金鱼Tgf2转座子基因属于Hobo/Activator/Tam3(hAT)超家族,其编码的活性转座酶能在多种鱼类转座中介导基因插入及诱变,因此在鱼类重要性状主控基因的筛选、功能解释及育种等方面具有重要的应用前景.鉴于Tgf2转座酶基因(JN886591)存在众多稀有密码子,本研究依据大肠杆菌对密码子的偏好性,对金鱼Tgf2转座酶基因进行密码子优化,所得Tgf2转座酶基因连接原核表达载体pET-28a(+),将重组载体转化到大肠杆菌BL21 (DE3)细胞.该大肠杆菌细胞在培养温度37℃、OD600≈0.5时用IPTG诱导获得高效表达,即菌体中含有8.8％的重组蛋白,上清液中含有4.0％重组蛋白.采用亲和层析纯化从菌体上清液中分离得到分子量约70 ku的可溶性重组蛋白,经MALDI-(TOF)/TOF串联质谱鉴定其为重组Tgf2转座酶.进而采用分子排阻色谱法研究转座酶的DNA结合活性,结果表明:所得重组Tgf2转座酶能识别并结合含Tgf2转座子特异性亚末端重复序列的DNA探针,即启动转座.采用原核表达体系高效获得重组Tgf2转座酶,为其作为工具酶应用于鱼类生物学研究奠定必要的基础.

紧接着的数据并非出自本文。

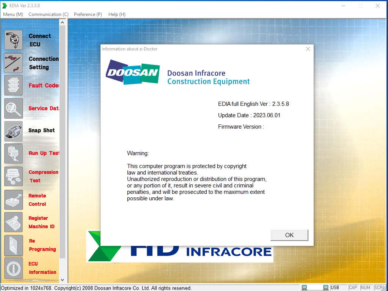Viewport: 388px width, 291px height.
Task: Select the Snap Shot camera icon
Action: click(x=13, y=131)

Prokaryotic expression of goldfish Tgf2 transposase and its DNA binding activity

Goldfish Tgf2,a transposon of Hobo/Activator/Tam3 (hAT) superfamily,encodes active transposase which is capable of mediating gene insertion and mutagenesis in a series of fish species.Therefore,it has great potential in applications such as screening master genes of important traits,functional explanation of genes and fish breeding.For existence of many rare codons in Tgf2 transposase cDNA (Tgf2TP,JN886591),Tgf2TP was optimized based on codon preference of E.coli.The synthesized Tgf2TP was then cloned into pET-28a(+) and transformed into BL21 (DE3) cells.After incubation at temperature (37 ℃) and induction when OD600 ≈0.5,the cells produced high yield of recombinant proteins,which accounted for 8.8％ of total proteins in cells and 4.0％ of supernatant proteins in lysates.By affinity chromatography purified recombinant protein (70 ku) was obtained,subjected to MALDI-(TOF)/TOF and identified as Tgf2 transposase (Tgf2TP).Then size exclusion chromatography was applied to evaluate DNA-binding activity of Tgf2TP.The results showed that recombinant Tgf2TP recognized and bound specific DNA probes containing sub-terminal repeat sequences of Tgf2,which means start of transposition.The prokaryotic expression system for Tgf2TP not only provided soluble and active transposase efficiently,but also laid a foundation for Tgf2TP used as enzyme tools in a variety of fish biology research.